• Passage to read:

_ _ _ _ _ _ _

Your example is one of a type that I have proposed, in which an agent chooses a
mathematical puzzle that is hard to solve but easy to verify, generates a
random puzzle, then makes randomly modified copies of itself and competes to
the death with the copies to solve the puzzle first. There are many problems
which we believe to be hard to solve but easy to check, such as subset-sum,
chess, factoring, cryptanalysis, and data compression, but none that are
provably hard.
Also, you can't just proceed on the assumption that a problem is hard. You have
to prove that a problem is hard when scaled to arbitrarily high levels of
intelligence (as measured by ability to solve it). For example, you might
choose subset-sum (find a set of integers that add to 0) without waiting for a
proof that P != NP and say that you have RSI if it is true. But that is not
enough. You also have to choose puzzles in such a way as to avoid shortcuts.

_ _ _ _ _ _ _

• Your tasks:
**a)** According to the passage about hard puzzles, what does the subset-sum problem ask you to find?
**b)** Copy the passage about hard puzzles word for word, from "Your example is" to "provably hard.".

• Collected material:
_ _ _ _ _ _ _

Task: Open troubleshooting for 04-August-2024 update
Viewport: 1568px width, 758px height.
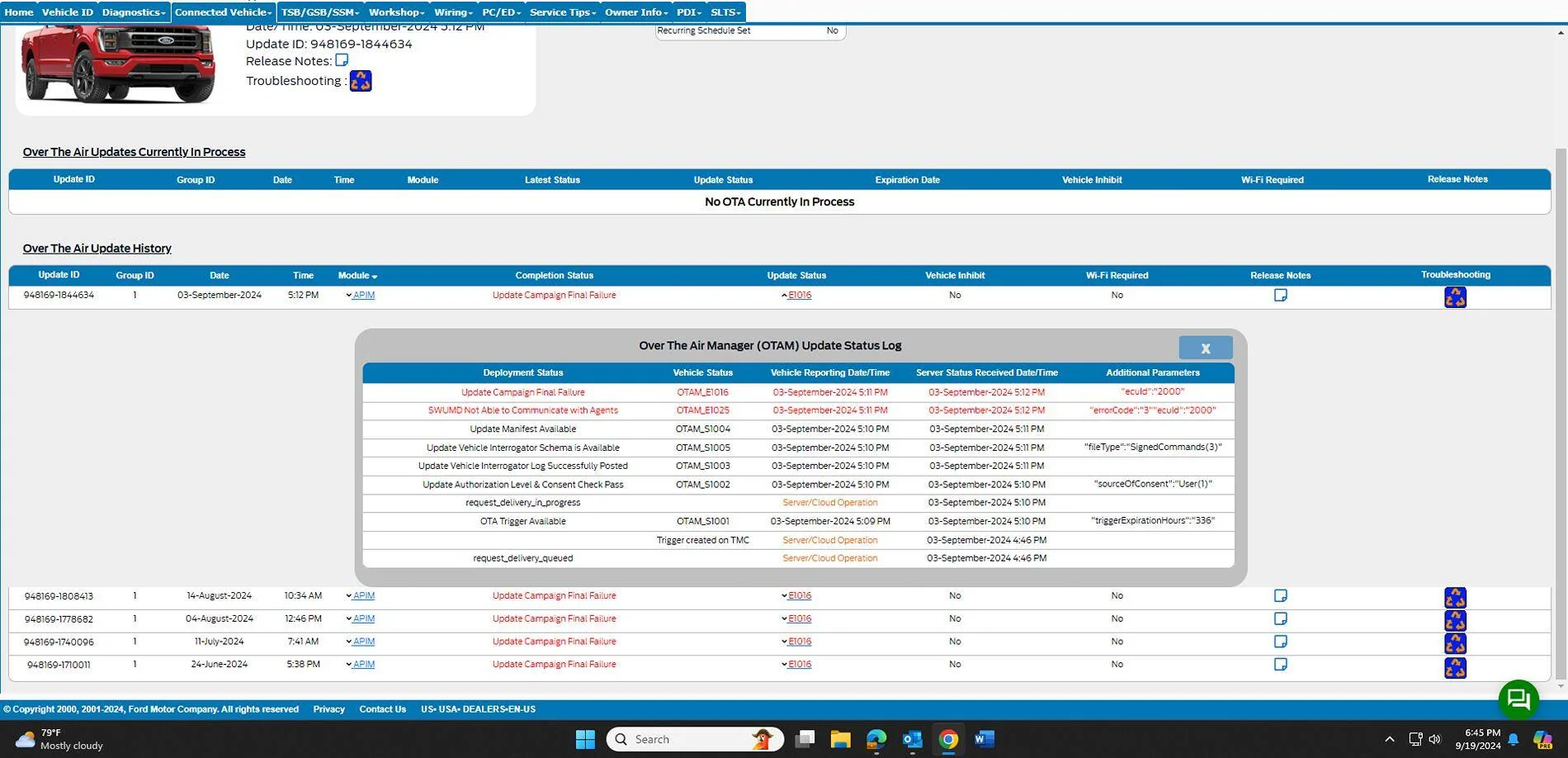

_ _ _ _ _ _ _

• Exercise solutions:
**a)** A set of integers that add to 0.

**b)**
Your example is one of a type that I have proposed, in which an agent chooses a
mathematical puzzle that is hard to solve but easy to verify, generates a
random puzzle, then makes randomly modified copies of itself and competes to
the death with the copies to solve the puzzle first. There are many problems
which we believe to be hard to solve but easy to check, such as subset-sum,
chess, factoring, cryptanalysis, and data compression, but none that are
provably hard.